The computer brings several major advantages to coding: It is incredibly fast; it can code a volume of text never before thought possible; and it is wonderfully consistent.
But computer coding has some built-in disadvantages as well. First, it can only work on text that has been digitized (i.e., in the form of a website story) and is publicly available, so certain channels of media are difficult to reliably code, including local television and radio. Second, it remains limited in its ability to judge the kind of nuance that seems relatively straightforward to the human coder: Is this article generally favorable toward the president, or generally unfavorable? Is the writer using sarcasm, or is the writer being serious? Computer algorithms that do this kind of “sentiment analysis” are being created, but to some extent these remain early days. Third, it can sometimes be difficult to understand the shape and limits of the universe of digitized data that is being coded, the days of the discrete, delimited newsprint paper being today behind us.
Thus far, we at Pew Research Center have dealt with two commercial firms that provide computer coding software: Crimson Hexagon (CH) and General Sentiment (GS). We approached these new tools, as is true for any new methodology we adopt, with optimism, curiosity and a battery of tests in hand.
Specifically, researchers at the center spent more than 12 months testing Crimson Hexagon, the first coding algorithm with which we worked. To test the validity of the software, two human researchers coded 200 stories that were also coded by the algorithm. The human coders and algorithm agreed on the coding 81% of the time, passing our general standard for intercoder reliability.
In addition to validity tests of the platform itself, Pew Research conducted separate examinations of human intercoder reliability to show that the process used to train the algorithm to code complex concepts is replicable. The first test had five researchers each code the same 30 stories, which resulted in an agreement of 85%.
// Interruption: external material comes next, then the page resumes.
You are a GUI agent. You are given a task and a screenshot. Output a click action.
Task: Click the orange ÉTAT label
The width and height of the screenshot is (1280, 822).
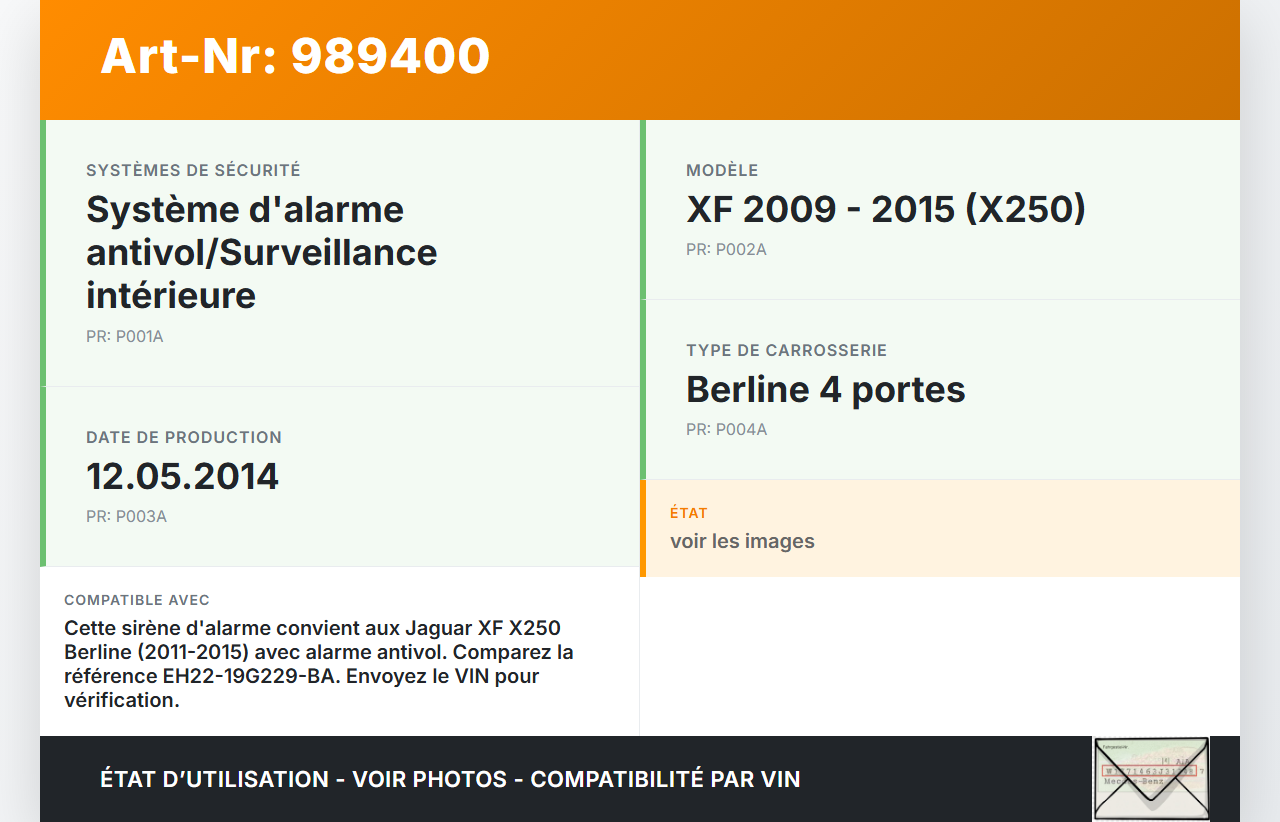click(689, 513)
A second test had each of the five researchers build his or her own separate CH projects to see how the results compared. This test involved not only testing coder agreement, but also how the algorithm handles various examinations of the same content when different human trainers are working on the same subject. The five separate monitors came up with results that were within 85% of each other.
Following this, Pew Research Center spent four months conducting various tests of GS. In particular, researchers were interested in testing whether GS accurately measures the frequencies of topics. To answer this question, researchers compared results from GS with results based on the work of human coders reading the RSS feeds of several major news outlets.
For example, GS said that on USA Today’s RSS feed on Oct. 2, there were eight references to “Kenya” and four to “Christopher Cruz” (who was involved in a New York City biker attack). That was precisely the same numbers researchers found when looking through USA Today’s RSS feed.
Researchers repeated this same process for a number of other topics and websites, including CNN, the Washington Post and several local TV sites. In each instance, we were able to match up GS results and the RSS feeds.
Pew Research Center will continually test these and other automated measurement tools in order to find the most accurate and valid methods for advancing the center’s research agenda.